We define an instantaneous description of a Turing machine as a word $\alpha p \beta$, with $\alpha, \beta \in \Sigma^{*}$ and $q \in Q$, s.t. if
$$ d = \alpha_1 \ldots \alpha_n q \beta_1 \ldots \beta_n $$
we read "the Turing machine is at state $q$, with $\alpha, \beta$ on the tape and its head over $\beta_1$". Thus, an instantenous description describes what is in the tape of the Turing machine, where the machine's head is, and what state the machine is in.
We say $d \vdash d'$ if and only if
- $d$ contains $q$ and $d'$ contains $q'$, each a state of $Q$;
- if the machine's description is $d$, then after $\delta(q)$ the machine's description is $d'$.
I'll provide an example to make sure this is clear:
Let $\Sigma = \{ @, \#\}$. Assuming $\delta (p) = \{ (q,\#, K) \}$.
\begin{align*} &@ ~ \# ~ @ ~ p ~ @ ~ @ ~ @ ~ B ~ B ~ B \ldots \vdash @ ~ \# ~@ ~ q ~ \# ~ @ ~ @~ B ~ B ~ \ldots \end{align*} where $B$ is the blank symbol.
One very important point is that, for a given instantaneous description $\alpha q \beta$, $\vdash$ is not defined if $\delta(q) = \{(q', \sigma, L\}$ and $\alpha = \varepsilon$. Informally, the machine cannot move left if there is no symbol to the left of the current head's position.
I was asked to prove the following statement:
Prove that $M$ is deterministic iff for each instantaneous description $d$ there is at most one instantaneous description $d'$ s.t. $d \vdash d'$.
This statement seems to be false!

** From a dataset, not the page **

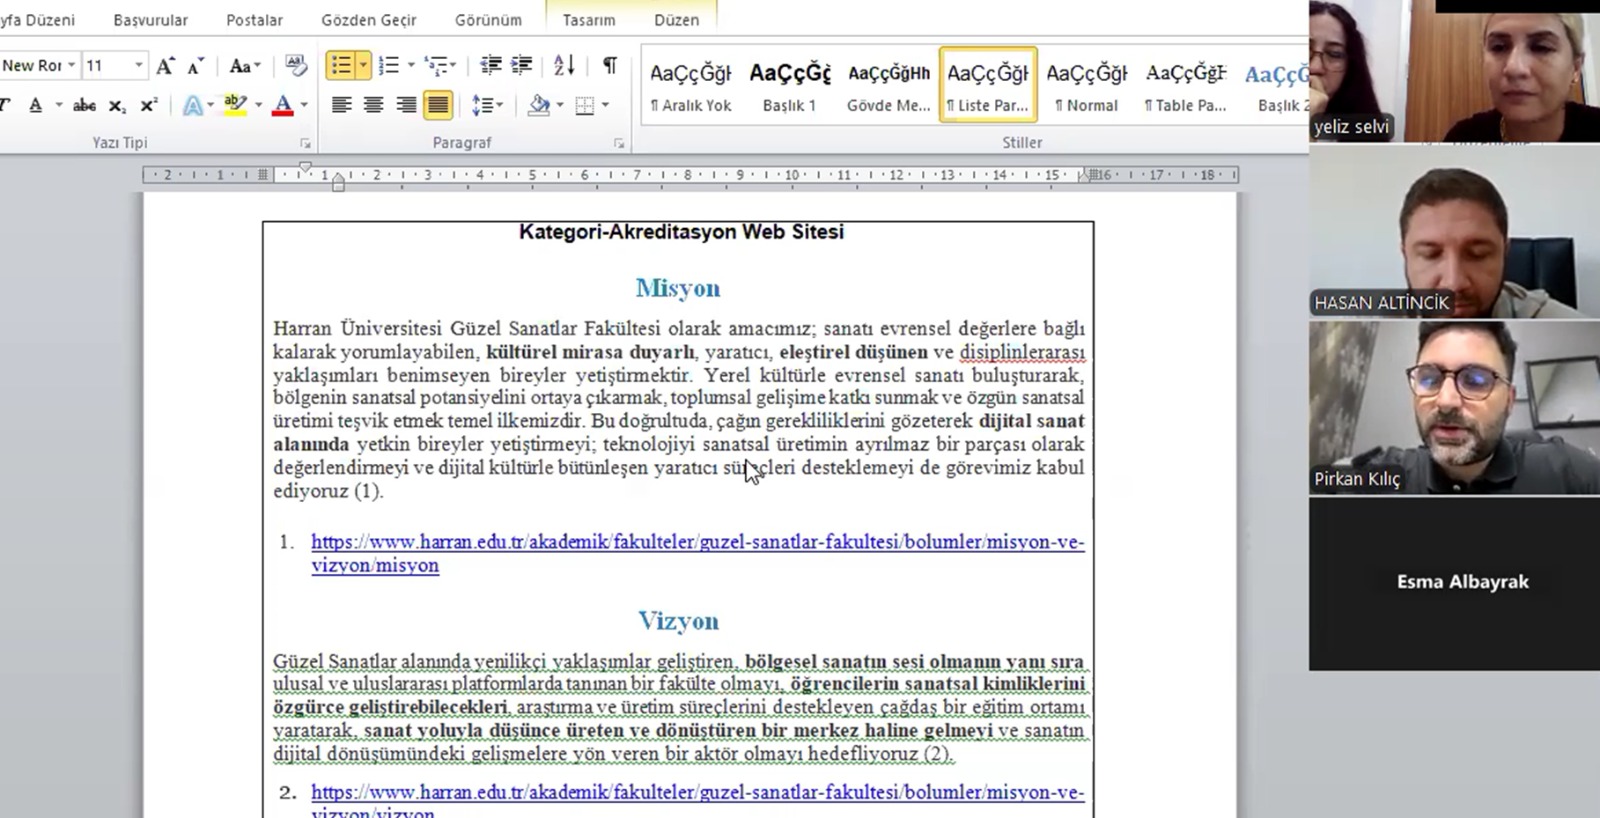Apply strikethrough formatting
This screenshot has height=818, width=1600.
pos(85,105)
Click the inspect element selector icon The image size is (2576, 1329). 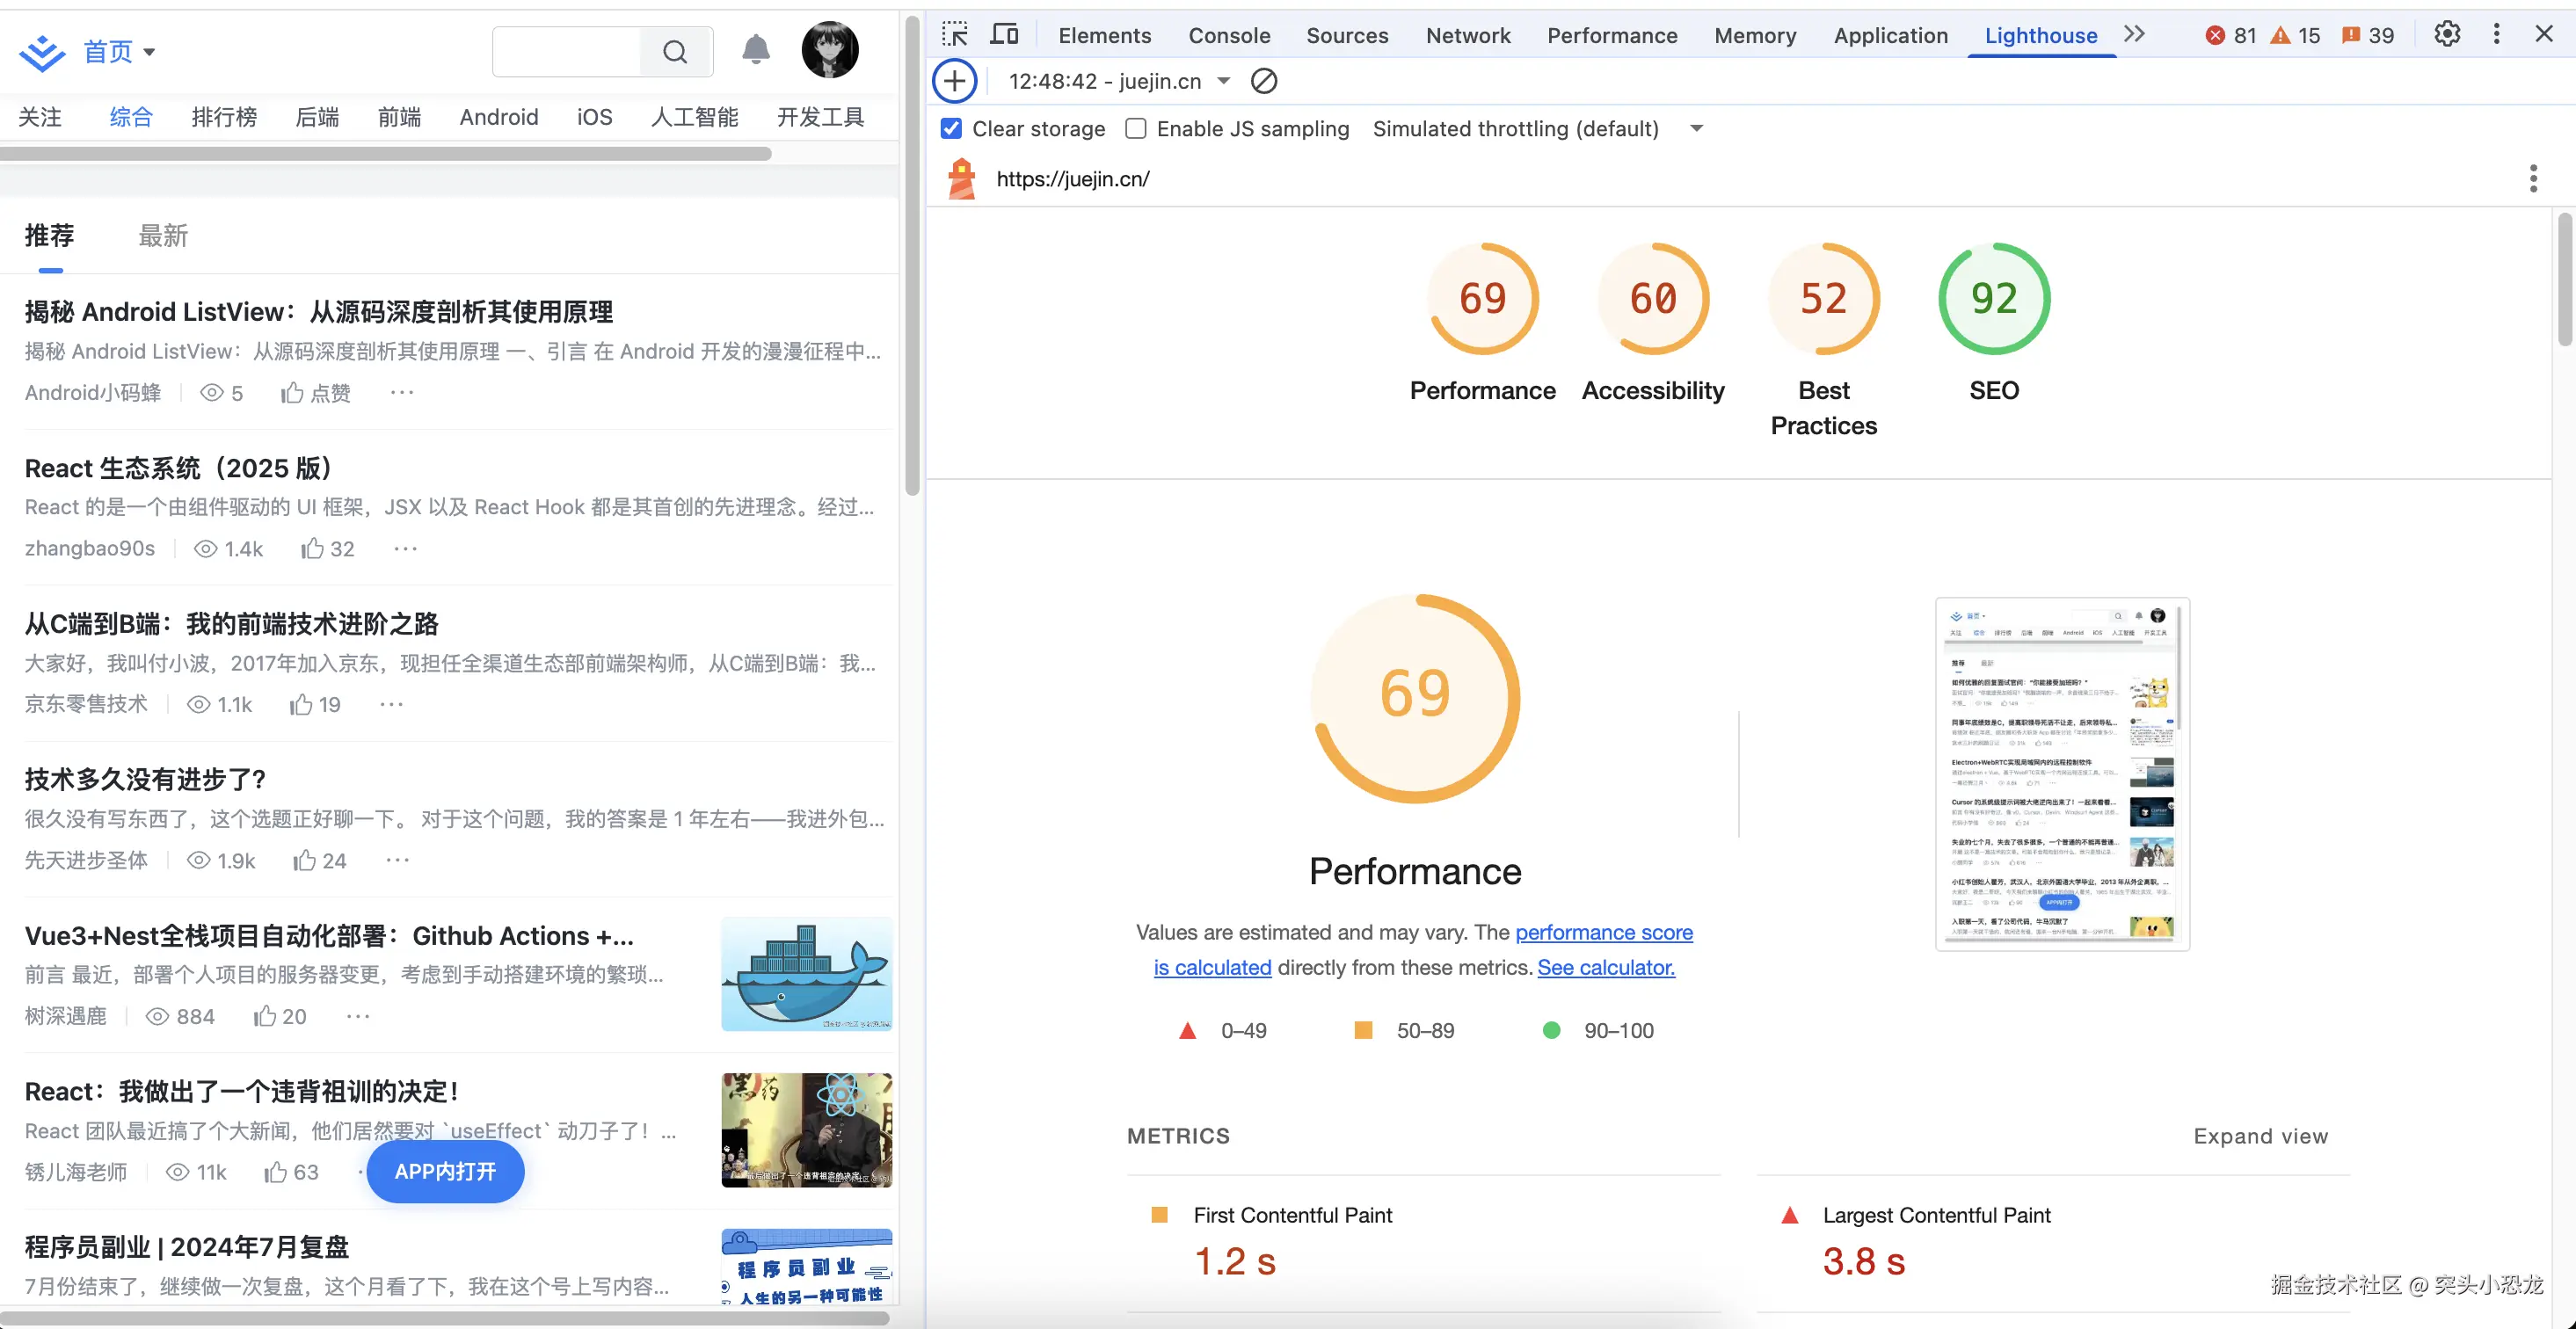click(955, 35)

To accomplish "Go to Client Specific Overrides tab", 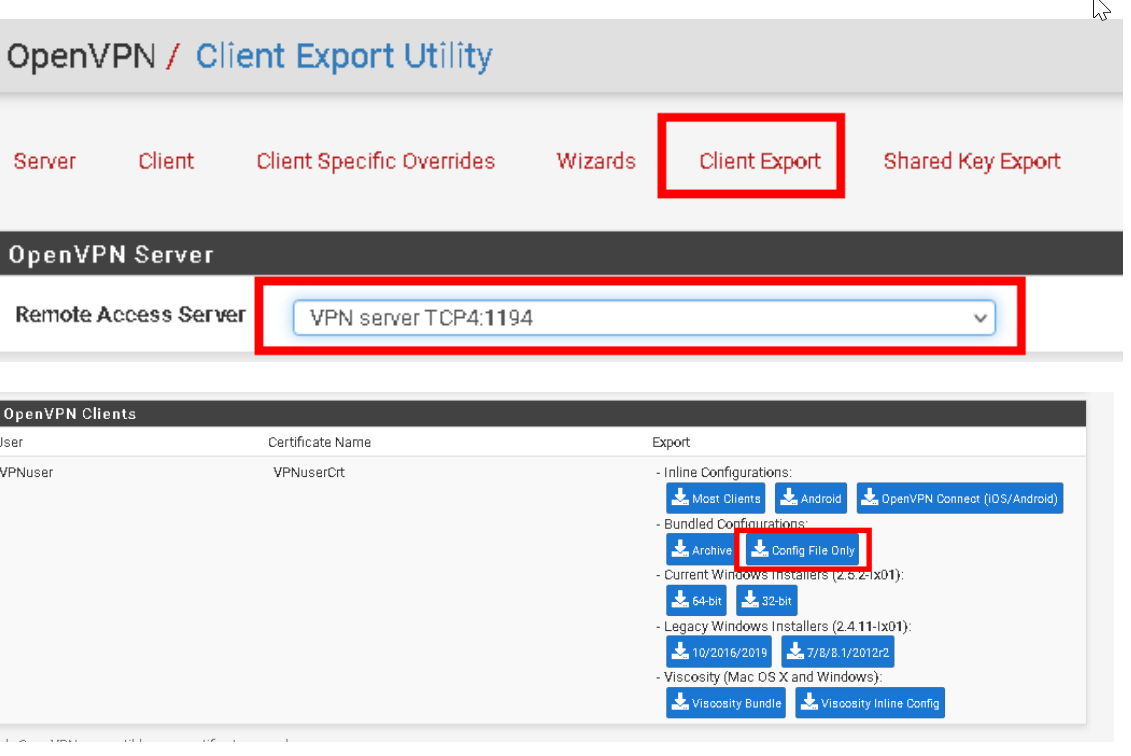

Consider the $(\Leftarrow)$ case; this is, assume that for each description $d = \alpha q \beta$ there is at most one $d'$ s.t. $d \vdash d'$. Consider the case where there is no $d'$ s.t. $d \vdash d'$. In the case where $\alpha = \varepsilon$ and
$$ \delta(q) = \{ (q', \sigma, L), (q'', \sigma', L) \} $$
the machine is non-deterministic without violating the assumption. In other words, that $d \vdash d'$ for at most one $d'$ does not seem to imply that the machine is deterministic.
You are quite right. You can add arbitrary unreachable states to the description of a Turing machine without affecting whether or not it is deterministic. Also the notion of a reachable state is undecidable, so there can be no effective test for whether a Turing machine is deterministic. It is true that, if there at most one successor state for any instantaneous description, then the Turing machine is deterministic.